* WHAT IS NEEDED: Your copy should hold only the lines from the one holding "Where should I click to: Open" through the last line of the records below, both included, each exact and with no pictures.

* GIVEN RECORDS:
----

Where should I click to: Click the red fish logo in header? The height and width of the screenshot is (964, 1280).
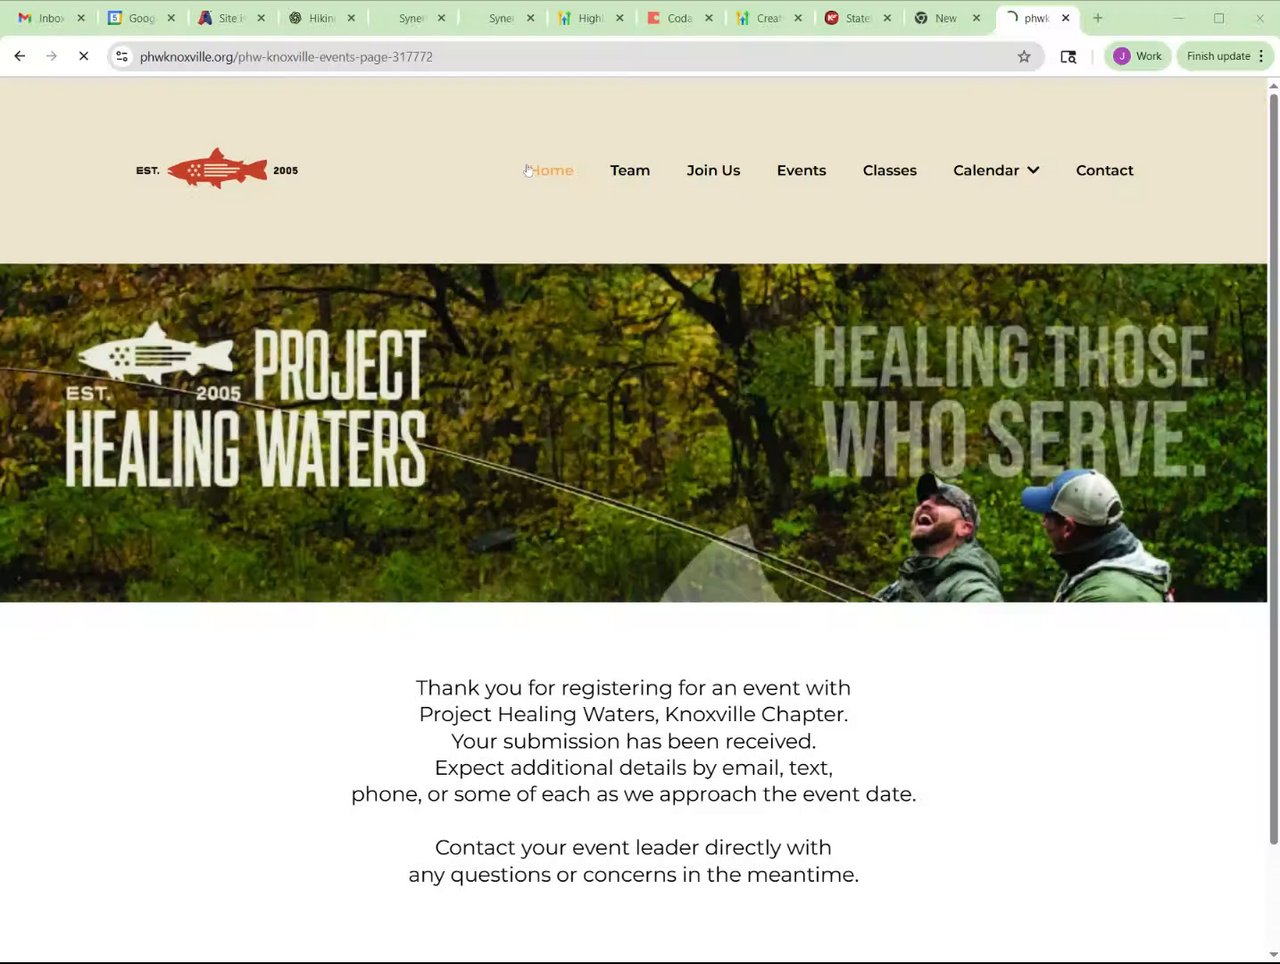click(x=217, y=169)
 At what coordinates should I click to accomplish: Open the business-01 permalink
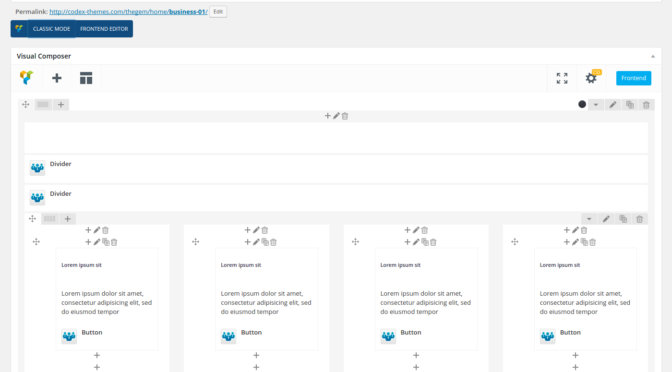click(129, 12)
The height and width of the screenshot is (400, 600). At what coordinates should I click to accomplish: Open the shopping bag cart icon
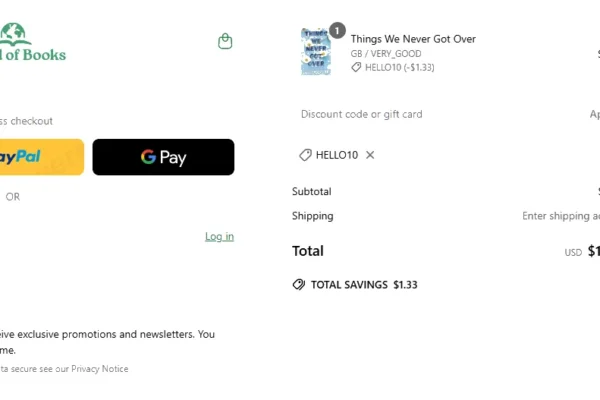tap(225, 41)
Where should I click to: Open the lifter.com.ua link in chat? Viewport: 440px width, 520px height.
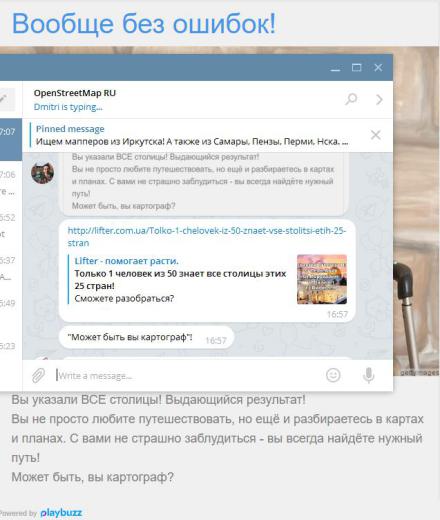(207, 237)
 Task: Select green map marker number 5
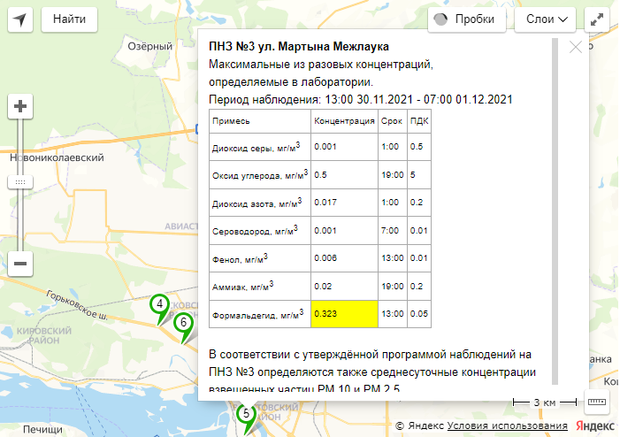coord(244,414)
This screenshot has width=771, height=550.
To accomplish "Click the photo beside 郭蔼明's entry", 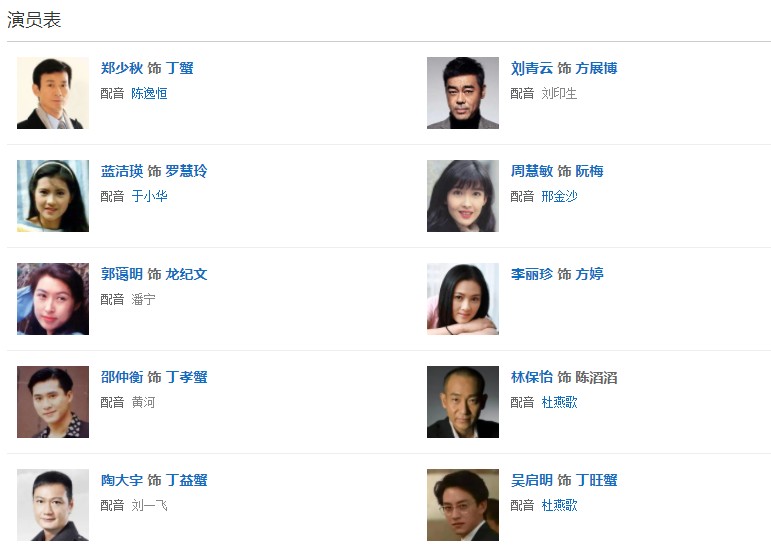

----

* EXERCISE OUTPUT:
Where should I click to: Open the lifter.com.ua link in chat? Viewport: 440px width, 520px height.
(207, 237)
 Task: Select green map marker number 5
coord(244,414)
This screenshot has width=771, height=550.
To accomplish "Click the photo beside 郭蔼明's entry", 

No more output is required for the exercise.